COVID-19 has accelerated technology trends around things like e-commerce and remote work that likely will continue even after the pandemic subsides.
A report by financial services firm UBS Global Wealth Management — Tech Trends after COVID-19: The Future of the Tech Economy — contends that the pandemic has made more people rely on, and become comfortable with, doing things digitally over the Internet.
That means a shift to a digital way of doing things that was already under way prior to the pandemic is expected to gain even more momentum going forward.
“When we think about a virtual world, I don’t think that is going to change,” said Kevin Dennean, a tech equity strategist at UBS who contributed to the report. “I think some of this is a permanent fix. When we think about distributed workforces, that may be a structural change.”
Small- and medium-sized businesses — only 20% of which were considered to have an adequate digital presence before COVID — likely will continue to establish online foundations for their businesses, according to the report.
“Even if we are getting better news on the vaccine front and a more optimistic view of 2021, I think the adoption rates for e-commerce aren’t going to change that much,” said Dennean. “What the pandemic did was it brought into the e-commerce fold people who weren’t e-commerce shoppers before.
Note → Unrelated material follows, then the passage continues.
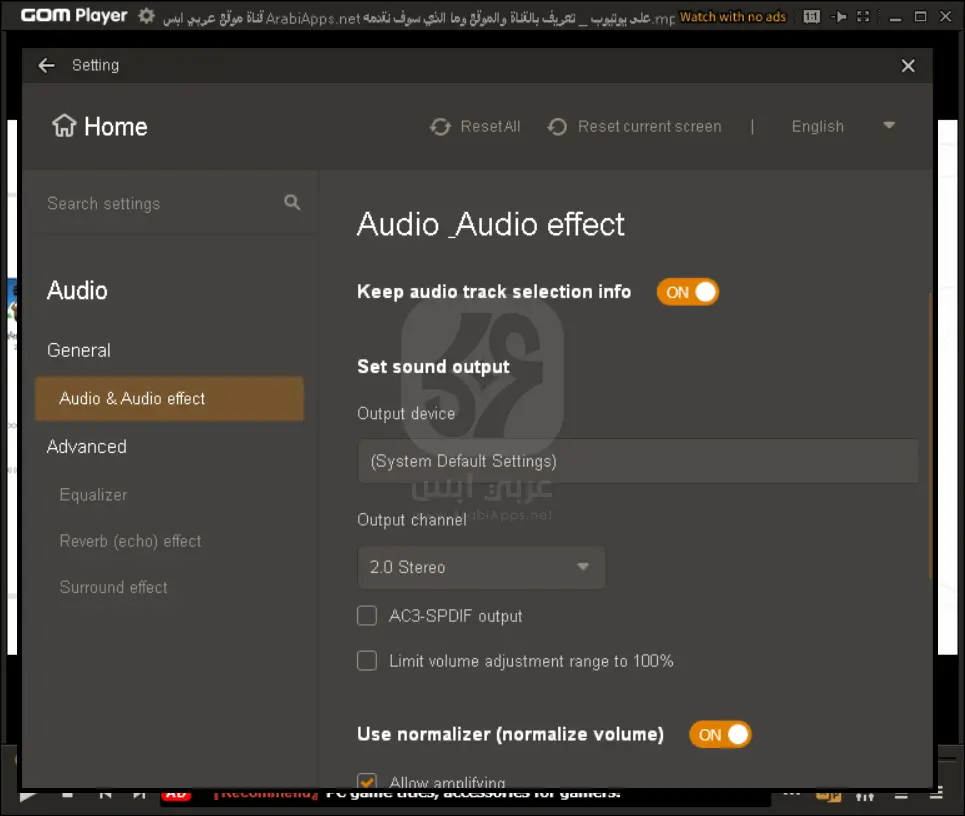Open the Surround effect settings page
Viewport: 965px width, 816px height.
click(x=113, y=587)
Some of that is going to stay.”
UBS’s Tech Trends report targets investors. Already, technology firms, especially the giant brands such as Amazon, Google, Facebook, Apple and Microsoft, are driving the stock market’s heady gains since March lockdowns.
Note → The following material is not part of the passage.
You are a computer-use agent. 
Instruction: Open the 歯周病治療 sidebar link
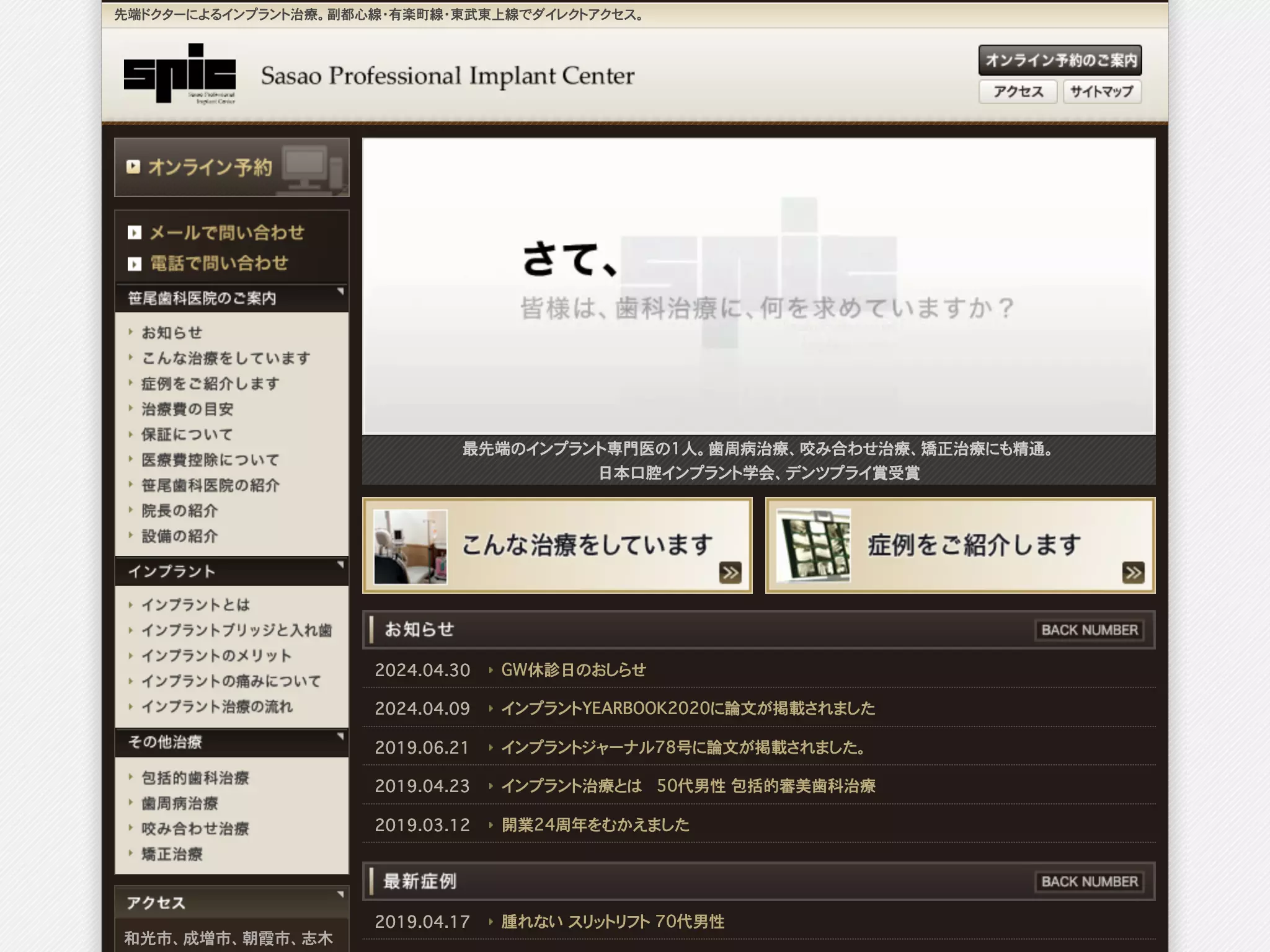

Dennean declined to talk about specific companies. But he did point to technologies that UBS believes will drive and benefit from the expansion of digital business models.
They include e-commerce, 5G, artificial intelligence, cloud computing, cybersecurity, 3D printing and drones, among others.
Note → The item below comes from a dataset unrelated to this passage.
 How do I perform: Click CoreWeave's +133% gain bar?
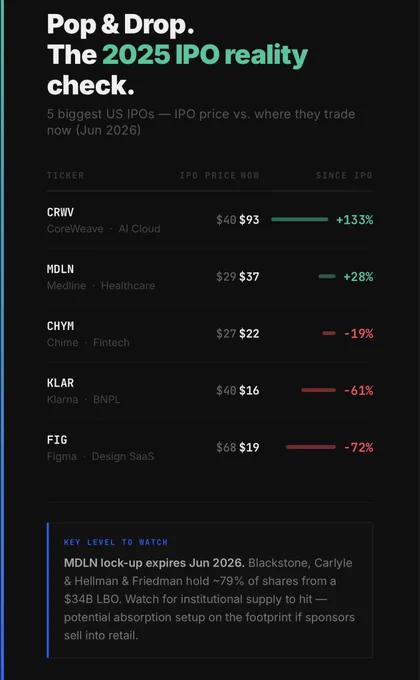pyautogui.click(x=299, y=219)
Longer term, promising “moonshot” technologies include quantum computing, neural interfaces, solid-state batteries and fuel cells, according to the report.
These trends could spill over into other economic sectors, according to the report. E-commerce, for example, boosts demand for warehouses, which could spark an uptick in automation technologies used to ship products.
San Diego is well-positioned to benefit from these trends, said Alex Howell, senior vice president and financial adviser at UBS locally.
“San Diego is a top 10 market for venture capital — a lot of people don’t realize that,” he said. “There is money flowing here. There is an incredible talent pool. It is a very educated city with a great university system.
“So we have seen and heard from a lot of people moving from areas like San Francisco because the find it a more affordable place to live, a more enjoyable place to live and for their business, an attractive place to recruit talent,” he said.